Repeat exactly the lines of the entries below from the one with "You are a GUI" through the one with "The height and", both ends included, and nothing else.

● DATA FOR THIS TASK
--------------------
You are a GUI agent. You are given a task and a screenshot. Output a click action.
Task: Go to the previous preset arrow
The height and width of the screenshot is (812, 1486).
--------------------
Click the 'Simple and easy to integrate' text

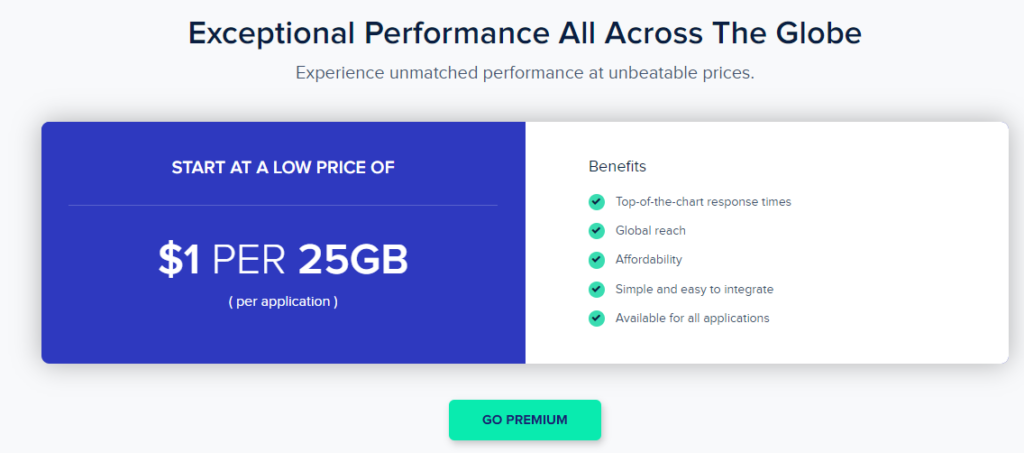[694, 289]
--------------------
● FINISHED EXERCISE
You are a GUI agent. You are given a task and a screenshot. Output a click action.
Task: Go to the previous preset arrow
The height and width of the screenshot is (812, 1486).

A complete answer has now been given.